REQUIREMENT — Determine how many lines in the entries below contain "each", and output only that number.

━━ WORKING DATA ━━

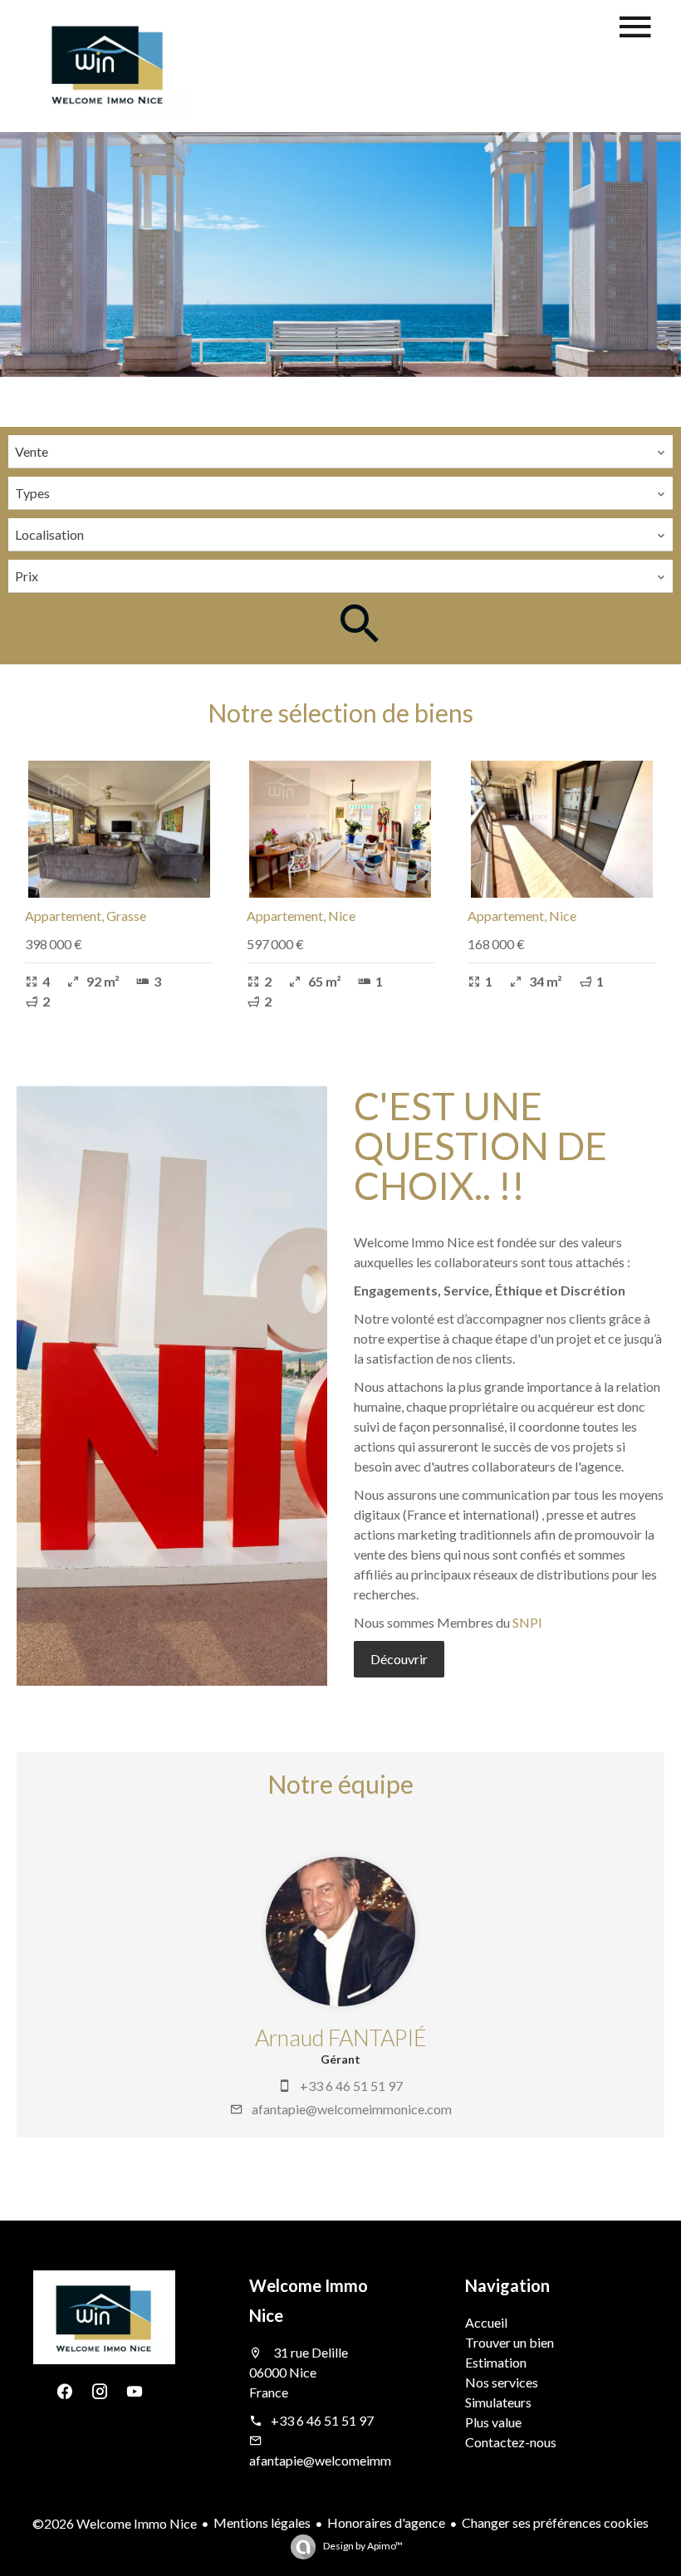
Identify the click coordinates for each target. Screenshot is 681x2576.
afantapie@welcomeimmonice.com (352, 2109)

━━━
━━ WORKING DATA ━━

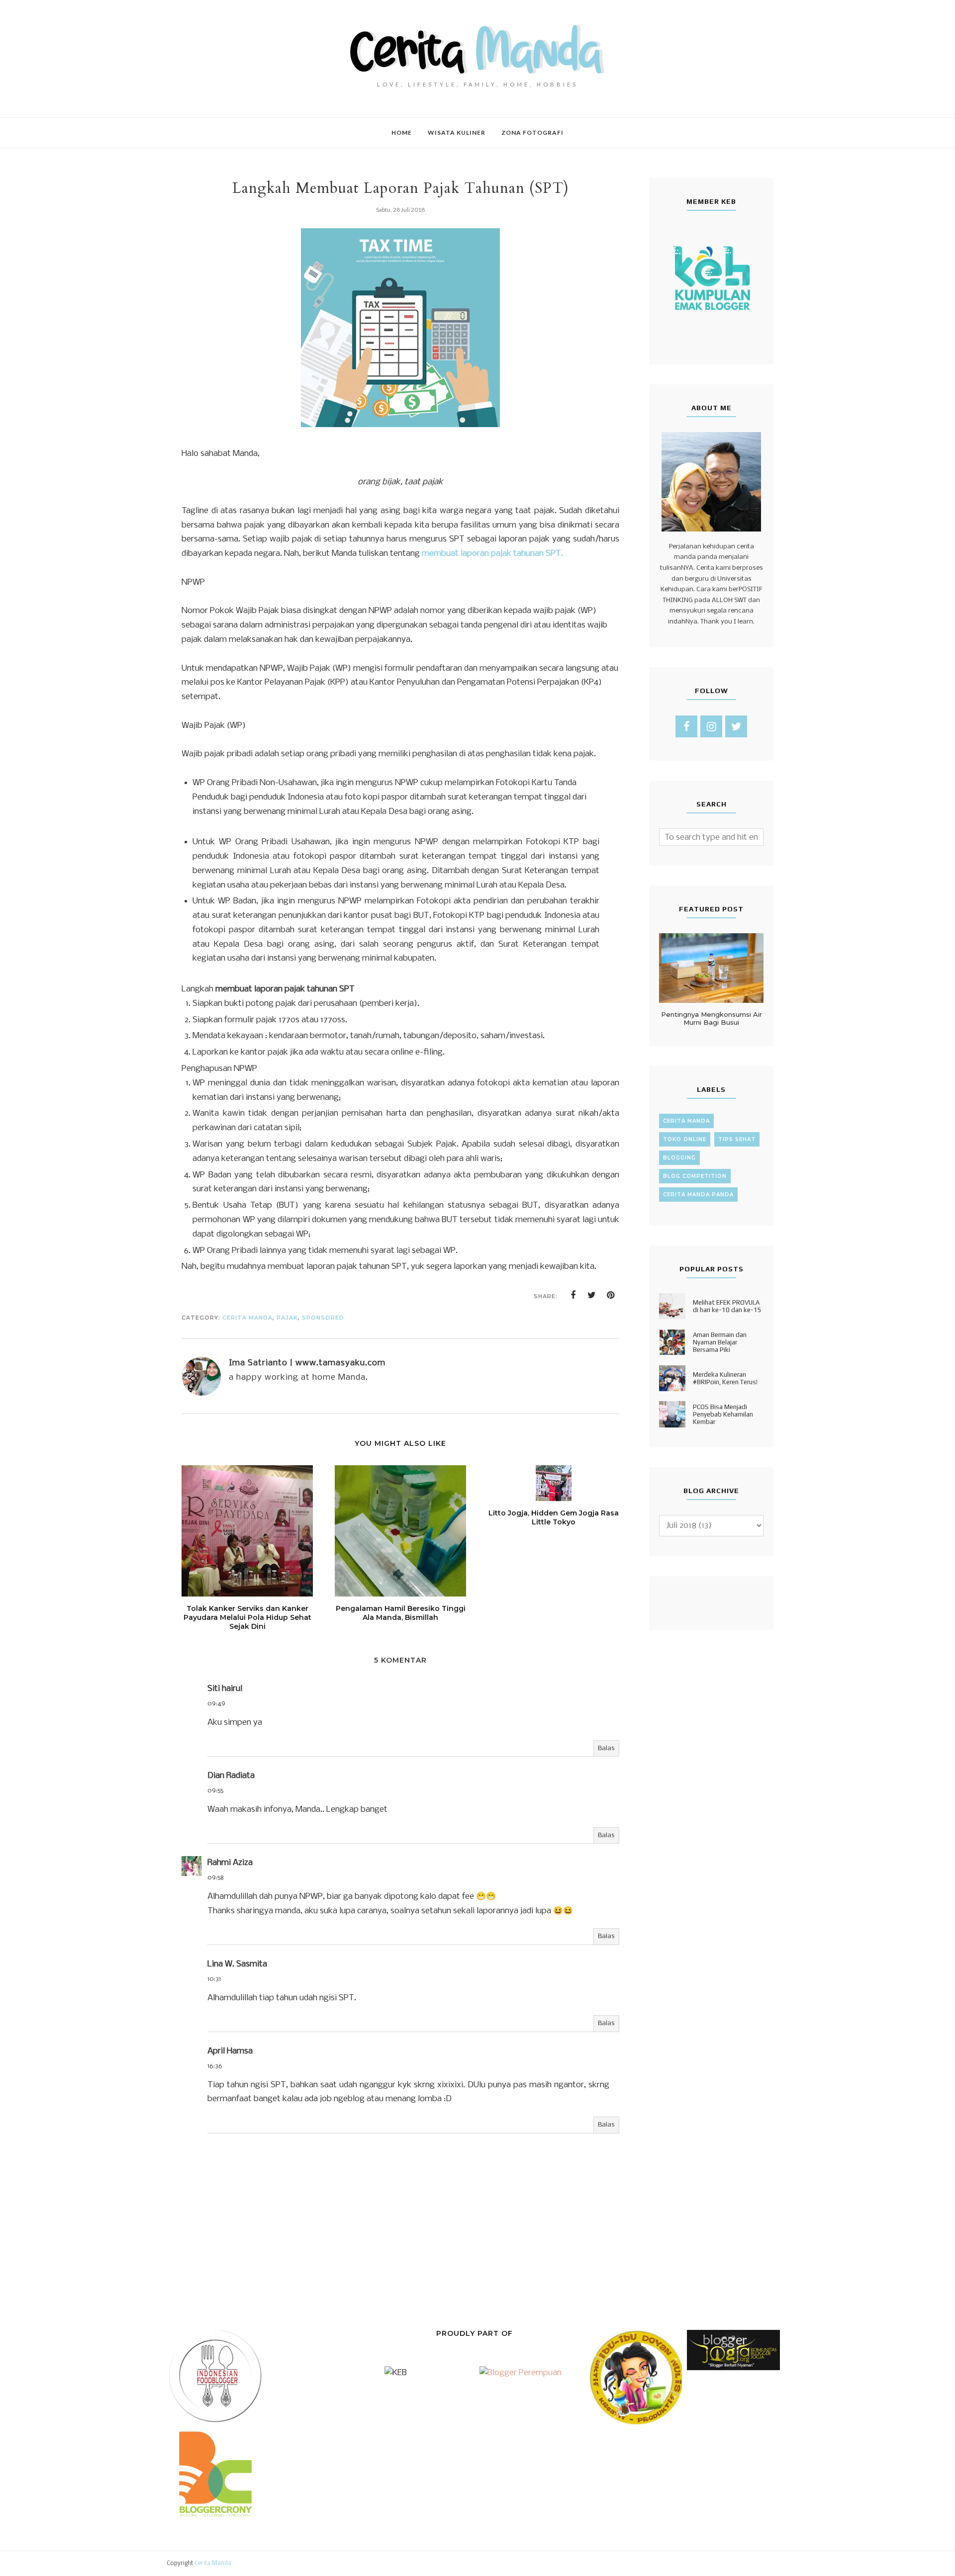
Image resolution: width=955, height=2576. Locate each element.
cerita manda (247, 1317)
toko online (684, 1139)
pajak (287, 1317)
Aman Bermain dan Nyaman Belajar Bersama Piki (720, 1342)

━━━
━━ WORKING DATA ━━

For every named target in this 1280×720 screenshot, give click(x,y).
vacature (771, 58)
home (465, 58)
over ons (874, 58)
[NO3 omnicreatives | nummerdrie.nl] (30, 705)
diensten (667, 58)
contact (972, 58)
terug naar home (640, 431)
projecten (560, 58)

━━━

OUTPUT OF THE EXERCISE — 2